The viewability issue: What marketers are really measuring

In the second part of a two-part feature on the issues surrounding viewability, Marketing dives into how brands should also look at viewability as a bigger part of the story, rather than using it as a main or sole metric for campaigns.

Measuring against the market

With so few viewability metrics available, one might wonder if marketers and media agencies find it challenging to effectively determine the success of their campaigns compared with other competitors.

The first step to creating a unified measurement metric is to have a unified way on the counting methodology of a viewable impression, says Olivier Le Sayec, head of supply at Blis. A standardised way of placing the tracking pixel onto the web page or app is required. Tracking pixels, also known as tags or beacons, are embedded in campaign assets such as ads, websites and emails, allowing companies to track the activity of consumers. In this case, companies can use the tracking pixel to monitor the viewability percentage of the ad.

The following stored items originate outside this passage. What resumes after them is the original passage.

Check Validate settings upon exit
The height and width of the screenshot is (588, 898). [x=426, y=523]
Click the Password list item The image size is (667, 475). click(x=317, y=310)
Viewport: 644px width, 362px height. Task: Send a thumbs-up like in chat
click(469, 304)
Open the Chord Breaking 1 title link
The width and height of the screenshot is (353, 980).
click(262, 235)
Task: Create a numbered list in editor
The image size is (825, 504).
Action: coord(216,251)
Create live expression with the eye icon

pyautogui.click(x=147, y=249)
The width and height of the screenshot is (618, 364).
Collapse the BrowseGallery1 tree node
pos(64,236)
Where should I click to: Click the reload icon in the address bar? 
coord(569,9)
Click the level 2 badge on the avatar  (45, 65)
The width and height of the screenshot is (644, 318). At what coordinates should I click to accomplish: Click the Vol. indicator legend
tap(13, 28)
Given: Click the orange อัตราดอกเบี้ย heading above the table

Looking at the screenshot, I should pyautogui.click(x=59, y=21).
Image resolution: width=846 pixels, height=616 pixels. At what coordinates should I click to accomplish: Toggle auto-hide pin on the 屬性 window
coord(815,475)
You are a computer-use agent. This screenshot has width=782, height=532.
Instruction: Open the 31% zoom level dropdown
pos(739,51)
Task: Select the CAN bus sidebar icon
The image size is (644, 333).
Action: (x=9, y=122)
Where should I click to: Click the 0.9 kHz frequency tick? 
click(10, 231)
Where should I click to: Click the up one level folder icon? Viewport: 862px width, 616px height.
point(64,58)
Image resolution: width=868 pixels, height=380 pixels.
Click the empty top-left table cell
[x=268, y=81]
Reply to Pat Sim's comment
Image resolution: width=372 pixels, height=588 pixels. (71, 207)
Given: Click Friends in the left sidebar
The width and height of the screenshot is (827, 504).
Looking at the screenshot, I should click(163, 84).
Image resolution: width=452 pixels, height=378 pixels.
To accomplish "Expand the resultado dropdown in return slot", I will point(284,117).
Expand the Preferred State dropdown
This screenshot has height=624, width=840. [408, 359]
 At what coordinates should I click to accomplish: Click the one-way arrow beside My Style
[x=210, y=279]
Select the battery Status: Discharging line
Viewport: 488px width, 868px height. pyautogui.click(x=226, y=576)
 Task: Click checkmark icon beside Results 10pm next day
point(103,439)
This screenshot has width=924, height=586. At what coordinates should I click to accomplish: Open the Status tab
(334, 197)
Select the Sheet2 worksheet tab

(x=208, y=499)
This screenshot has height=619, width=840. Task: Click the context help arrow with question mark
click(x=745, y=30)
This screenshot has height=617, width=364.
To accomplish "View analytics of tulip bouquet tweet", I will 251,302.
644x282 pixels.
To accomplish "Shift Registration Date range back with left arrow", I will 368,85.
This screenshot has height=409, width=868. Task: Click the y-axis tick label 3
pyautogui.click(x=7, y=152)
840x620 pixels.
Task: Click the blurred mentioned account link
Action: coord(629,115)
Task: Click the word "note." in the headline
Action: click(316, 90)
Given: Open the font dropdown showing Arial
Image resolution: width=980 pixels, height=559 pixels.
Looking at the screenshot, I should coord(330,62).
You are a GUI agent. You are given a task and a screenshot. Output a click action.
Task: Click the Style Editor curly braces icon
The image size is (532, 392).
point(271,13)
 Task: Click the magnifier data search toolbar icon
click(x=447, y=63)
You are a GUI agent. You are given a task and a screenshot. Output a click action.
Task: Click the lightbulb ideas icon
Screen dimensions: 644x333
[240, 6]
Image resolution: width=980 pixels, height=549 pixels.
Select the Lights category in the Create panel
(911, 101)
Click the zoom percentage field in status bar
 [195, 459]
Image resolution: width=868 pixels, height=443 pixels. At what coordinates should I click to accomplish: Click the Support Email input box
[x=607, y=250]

“From experience, I have seen dramatic differences in viewability percentage from different vendors on the exact same publisher because one of the pixels was placed on the bottom of the page,” he said. He added the biggest challenge is the lack of knowledge or understanding among clients on how to effectively measure viewability. This is made more challenging by increasing technological complexity, which prevents clients from getting an accurate indication of their ROI.

Despite the challenges behind the lack of a unified viewability measurement metric, Niall Hogan, managing director for Southeast Asia at IAS, said: “It does not matter if each advertiser has a different viewability standard because the purpose of the data is not to compare themselves to competitors.”

Instead, he said companies are using it to compare their campaign performance against themselves in order to improve. “It’s more about focusing on your own campaign and your own information and trying to make improvements and efficiencies in your own campaign,” he said. He noted there was slight progress on the mobile front in terms of having a unified measurement.

Last year, IAB Technology Laboratory (IAB Tech Lab) launched the Open Measurement Software Development Kit (OM SDK), supporting independent third-party measurement from multiple sources with a single SDK integration. The open measurement SDK also standardises the measurement of viewability and is able to offer more transparency to buyers through consistent and accurate measurement.

This new initiative will offer participating measurement vendors access to the data required to support their verification and analytics needs. “I think about 80% to 90% of Asian publishers will have this SDK by the end of 2018, which means that advertisers and agencies will be able to work with their adtech vendor of choice, and still obtain the same mobile app viewability measurement from each of them,” Hogan said.